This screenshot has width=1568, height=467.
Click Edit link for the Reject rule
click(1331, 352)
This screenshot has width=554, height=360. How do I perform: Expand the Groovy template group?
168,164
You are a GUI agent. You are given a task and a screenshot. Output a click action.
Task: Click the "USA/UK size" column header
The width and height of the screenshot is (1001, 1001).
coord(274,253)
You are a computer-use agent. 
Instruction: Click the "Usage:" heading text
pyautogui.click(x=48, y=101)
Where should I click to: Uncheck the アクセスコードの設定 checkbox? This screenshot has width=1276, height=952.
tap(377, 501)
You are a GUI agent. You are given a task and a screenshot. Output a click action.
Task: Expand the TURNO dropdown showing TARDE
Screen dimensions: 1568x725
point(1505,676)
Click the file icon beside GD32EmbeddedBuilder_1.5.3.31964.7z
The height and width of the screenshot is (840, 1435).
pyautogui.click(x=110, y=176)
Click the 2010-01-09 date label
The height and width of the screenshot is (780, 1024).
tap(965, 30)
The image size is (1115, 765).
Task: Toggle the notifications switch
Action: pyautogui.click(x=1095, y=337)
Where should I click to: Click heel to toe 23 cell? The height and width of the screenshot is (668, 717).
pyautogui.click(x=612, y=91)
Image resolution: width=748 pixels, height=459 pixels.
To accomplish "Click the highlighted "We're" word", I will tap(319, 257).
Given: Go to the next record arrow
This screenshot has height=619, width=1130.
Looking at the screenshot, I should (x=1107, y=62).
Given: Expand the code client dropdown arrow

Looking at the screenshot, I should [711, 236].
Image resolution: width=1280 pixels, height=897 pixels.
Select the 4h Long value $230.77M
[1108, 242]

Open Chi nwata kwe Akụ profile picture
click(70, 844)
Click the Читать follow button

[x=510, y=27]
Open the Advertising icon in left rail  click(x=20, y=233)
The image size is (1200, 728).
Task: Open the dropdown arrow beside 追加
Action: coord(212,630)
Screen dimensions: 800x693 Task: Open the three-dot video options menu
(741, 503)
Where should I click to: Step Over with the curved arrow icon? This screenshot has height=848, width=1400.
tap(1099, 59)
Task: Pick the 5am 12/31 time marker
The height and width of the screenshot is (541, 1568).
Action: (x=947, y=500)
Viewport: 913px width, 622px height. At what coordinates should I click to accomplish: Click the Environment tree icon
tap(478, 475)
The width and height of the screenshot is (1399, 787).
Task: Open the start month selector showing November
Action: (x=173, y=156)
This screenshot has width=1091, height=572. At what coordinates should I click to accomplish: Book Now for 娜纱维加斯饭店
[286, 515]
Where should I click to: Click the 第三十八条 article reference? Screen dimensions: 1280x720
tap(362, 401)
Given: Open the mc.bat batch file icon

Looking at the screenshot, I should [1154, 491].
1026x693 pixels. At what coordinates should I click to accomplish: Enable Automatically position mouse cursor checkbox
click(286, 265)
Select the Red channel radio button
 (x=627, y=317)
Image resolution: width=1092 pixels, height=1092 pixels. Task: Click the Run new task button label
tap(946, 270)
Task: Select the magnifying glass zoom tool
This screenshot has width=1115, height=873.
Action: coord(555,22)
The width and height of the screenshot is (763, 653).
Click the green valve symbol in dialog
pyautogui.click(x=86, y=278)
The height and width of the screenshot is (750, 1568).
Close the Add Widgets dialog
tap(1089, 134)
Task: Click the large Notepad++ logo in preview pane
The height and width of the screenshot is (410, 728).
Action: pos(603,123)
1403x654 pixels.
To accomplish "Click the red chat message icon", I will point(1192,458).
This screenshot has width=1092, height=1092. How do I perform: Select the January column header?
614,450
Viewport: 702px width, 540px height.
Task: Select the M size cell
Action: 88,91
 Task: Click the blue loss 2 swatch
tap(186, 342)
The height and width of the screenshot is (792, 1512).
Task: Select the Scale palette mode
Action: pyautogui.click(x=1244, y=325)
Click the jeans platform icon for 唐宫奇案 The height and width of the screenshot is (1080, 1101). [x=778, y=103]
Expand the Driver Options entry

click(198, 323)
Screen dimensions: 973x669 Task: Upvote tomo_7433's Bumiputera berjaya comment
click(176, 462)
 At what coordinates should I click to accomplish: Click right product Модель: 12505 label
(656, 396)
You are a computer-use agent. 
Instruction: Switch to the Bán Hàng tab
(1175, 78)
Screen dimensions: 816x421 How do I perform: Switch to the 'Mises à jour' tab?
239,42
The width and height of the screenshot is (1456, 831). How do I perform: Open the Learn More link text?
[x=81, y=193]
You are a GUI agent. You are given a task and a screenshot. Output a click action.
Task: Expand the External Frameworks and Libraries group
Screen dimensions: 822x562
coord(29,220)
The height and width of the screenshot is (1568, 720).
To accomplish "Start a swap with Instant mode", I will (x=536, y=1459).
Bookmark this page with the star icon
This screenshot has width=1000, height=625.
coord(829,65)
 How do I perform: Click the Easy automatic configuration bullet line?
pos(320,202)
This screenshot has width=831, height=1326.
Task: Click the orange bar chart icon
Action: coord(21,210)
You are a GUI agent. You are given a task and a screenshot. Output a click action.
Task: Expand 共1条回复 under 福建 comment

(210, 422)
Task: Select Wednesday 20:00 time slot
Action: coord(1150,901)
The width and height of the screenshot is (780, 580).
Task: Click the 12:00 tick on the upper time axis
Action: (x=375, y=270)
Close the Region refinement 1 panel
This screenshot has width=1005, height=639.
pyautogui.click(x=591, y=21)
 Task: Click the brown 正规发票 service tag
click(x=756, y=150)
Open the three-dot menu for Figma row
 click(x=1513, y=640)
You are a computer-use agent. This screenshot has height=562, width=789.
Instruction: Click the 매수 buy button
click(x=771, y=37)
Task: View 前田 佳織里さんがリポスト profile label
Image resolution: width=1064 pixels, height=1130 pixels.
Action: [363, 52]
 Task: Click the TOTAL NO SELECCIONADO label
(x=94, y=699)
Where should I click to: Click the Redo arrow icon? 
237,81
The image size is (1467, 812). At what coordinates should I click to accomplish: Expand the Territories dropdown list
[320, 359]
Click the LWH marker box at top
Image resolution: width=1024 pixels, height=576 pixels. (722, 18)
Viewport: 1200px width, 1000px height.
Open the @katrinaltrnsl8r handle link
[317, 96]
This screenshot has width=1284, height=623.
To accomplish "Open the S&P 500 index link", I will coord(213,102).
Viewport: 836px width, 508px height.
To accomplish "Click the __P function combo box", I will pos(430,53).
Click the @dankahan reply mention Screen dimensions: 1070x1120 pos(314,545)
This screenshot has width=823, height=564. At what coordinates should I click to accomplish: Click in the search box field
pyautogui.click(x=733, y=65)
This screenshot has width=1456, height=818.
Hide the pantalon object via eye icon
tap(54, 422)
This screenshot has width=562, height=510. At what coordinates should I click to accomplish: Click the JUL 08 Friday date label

*How to complete this task:* Your job here is to copy the entries above exactly.

*Task output:*
This screenshot has width=1568, height=467.
Click Edit link for the Reject rule
click(1331, 352)
This screenshot has width=554, height=360. How do I perform: Expand the Groovy template group?
168,164
You are a GUI agent. You are given a task and a screenshot. Output a click action.
Task: Click the "USA/UK size" column header
The width and height of the screenshot is (1001, 1001).
coord(274,253)
You are a computer-use agent. 
Instruction: Click the "Usage:" heading text
pyautogui.click(x=48, y=101)
Where should I click to: Uncheck the アクセスコードの設定 checkbox? This screenshot has width=1276, height=952.
tap(377, 501)
You are a GUI agent. You are given a task and a screenshot. Output a click action.
Task: Expand the TURNO dropdown showing TARDE
Screen dimensions: 1568x725
point(1505,676)
Click the file icon beside GD32EmbeddedBuilder_1.5.3.31964.7z
The height and width of the screenshot is (840, 1435).
pyautogui.click(x=110, y=176)
Click the 2010-01-09 date label
The height and width of the screenshot is (780, 1024).
tap(965, 30)
The image size is (1115, 765).
Task: Toggle the notifications switch
Action: pyautogui.click(x=1095, y=337)
Where should I click to: Click heel to toe 23 cell? The height and width of the screenshot is (668, 717).
pyautogui.click(x=612, y=91)
Image resolution: width=748 pixels, height=459 pixels.
To accomplish "Click the highlighted "We're" word", I will tap(319, 257).
Given: Go to the next record arrow
This screenshot has height=619, width=1130.
Looking at the screenshot, I should (x=1107, y=62).
Given: Expand the code client dropdown arrow

Looking at the screenshot, I should [711, 236].
Image resolution: width=1280 pixels, height=897 pixels.
Select the 4h Long value $230.77M
[1108, 242]

Open Chi nwata kwe Akụ profile picture
click(70, 844)
Click the Читать follow button

[x=510, y=27]
Open the Advertising icon in left rail  click(x=20, y=233)
The image size is (1200, 728).
Task: Open the dropdown arrow beside 追加
Action: coord(212,630)
Screen dimensions: 800x693 Task: Open the three-dot video options menu
(741, 503)
Where should I click to: Step Over with the curved arrow icon? This screenshot has height=848, width=1400.
tap(1099, 59)
Task: Pick the 5am 12/31 time marker
The height and width of the screenshot is (541, 1568).
Action: (x=947, y=500)
Viewport: 913px width, 622px height. At what coordinates should I click to accomplish: Click the Environment tree icon
tap(478, 475)
The width and height of the screenshot is (1399, 787).
Task: Open the start month selector showing November
Action: (x=173, y=156)
This screenshot has width=1091, height=572. At what coordinates should I click to accomplish: Book Now for 娜纱维加斯饭店
[286, 515]
Where should I click to: Click the 第三十八条 article reference? Screen dimensions: 1280x720
tap(362, 401)
Given: Open the mc.bat batch file icon

Looking at the screenshot, I should [1154, 491].
1026x693 pixels. At what coordinates should I click to accomplish: Enable Automatically position mouse cursor checkbox
click(286, 265)
Select the Red channel radio button
 (x=627, y=317)
Image resolution: width=1092 pixels, height=1092 pixels. Task: Click the Run new task button label
tap(946, 270)
Task: Select the magnifying glass zoom tool
This screenshot has width=1115, height=873.
Action: coord(555,22)
The width and height of the screenshot is (763, 653).
Click the green valve symbol in dialog
pyautogui.click(x=86, y=278)
The height and width of the screenshot is (750, 1568).
Close the Add Widgets dialog
tap(1089, 134)
Task: Click the large Notepad++ logo in preview pane
The height and width of the screenshot is (410, 728).
Action: pos(603,123)
1403x654 pixels.
To accomplish "Click the red chat message icon", I will point(1192,458).
This screenshot has width=1092, height=1092. How do I perform: Select the January column header?
614,450
Viewport: 702px width, 540px height.
Task: Select the M size cell
Action: 88,91
 Task: Click the blue loss 2 swatch
tap(186, 342)
The height and width of the screenshot is (792, 1512).
Task: Select the Scale palette mode
Action: pyautogui.click(x=1244, y=325)
Click the jeans platform icon for 唐宫奇案 The height and width of the screenshot is (1080, 1101). [x=778, y=103]
Expand the Driver Options entry

click(198, 323)
Screen dimensions: 973x669 Task: Upvote tomo_7433's Bumiputera berjaya comment
click(176, 462)
 At what coordinates should I click to accomplish: Click right product Модель: 12505 label
(656, 396)
You are a computer-use agent. 
Instruction: Switch to the Bán Hàng tab
(1175, 78)
Screen dimensions: 816x421 How do I perform: Switch to the 'Mises à jour' tab?
239,42
The width and height of the screenshot is (1456, 831). How do I perform: Open the Learn More link text?
[x=81, y=193]
You are a GUI agent. You are given a task and a screenshot. Output a click action.
Task: Expand the External Frameworks and Libraries group
Screen dimensions: 822x562
coord(29,220)
The height and width of the screenshot is (1568, 720).
To accomplish "Start a swap with Instant mode", I will (x=536, y=1459).
Bookmark this page with the star icon
This screenshot has width=1000, height=625.
coord(829,65)
 How do I perform: Click the Easy automatic configuration bullet line?
pos(320,202)
This screenshot has width=831, height=1326.
Task: Click the orange bar chart icon
Action: coord(21,210)
You are a GUI agent. You are given a task and a screenshot. Output a click action.
Task: Expand 共1条回复 under 福建 comment

(210, 422)
Task: Select Wednesday 20:00 time slot
Action: coord(1150,901)
The width and height of the screenshot is (780, 580).
Task: Click the 12:00 tick on the upper time axis
Action: (x=375, y=270)
Close the Region refinement 1 panel
This screenshot has width=1005, height=639.
pyautogui.click(x=591, y=21)
 Task: Click the brown 正规发票 service tag
click(x=756, y=150)
Open the three-dot menu for Figma row
 click(x=1513, y=640)
You are a computer-use agent. This screenshot has height=562, width=789.
Instruction: Click the 매수 buy button
click(x=771, y=37)
Task: View 前田 佳織里さんがリポスト profile label
Image resolution: width=1064 pixels, height=1130 pixels.
Action: [363, 52]
 Task: Click the TOTAL NO SELECCIONADO label
(x=94, y=699)
Where should I click to: Click the Redo arrow icon? 
237,81
The image size is (1467, 812). At what coordinates should I click to accomplish: Expand the Territories dropdown list
[320, 359]
Click the LWH marker box at top
Image resolution: width=1024 pixels, height=576 pixels. (722, 18)
Viewport: 1200px width, 1000px height.
Open the @katrinaltrnsl8r handle link
[317, 96]
This screenshot has width=1284, height=623.
To accomplish "Open the S&P 500 index link", I will coord(213,102).
Viewport: 836px width, 508px height.
To accomplish "Click the __P function combo box", I will pos(430,53).
Click the @dankahan reply mention Screen dimensions: 1070x1120 pos(314,545)
This screenshot has width=823, height=564. At what coordinates should I click to accomplish: Click in the search box field
pyautogui.click(x=733, y=65)
This screenshot has width=1456, height=818.
Hide the pantalon object via eye icon
tap(54, 422)
This screenshot has width=562, height=510. At what coordinates should I click to accomplish: Click the JUL 08 Friday date label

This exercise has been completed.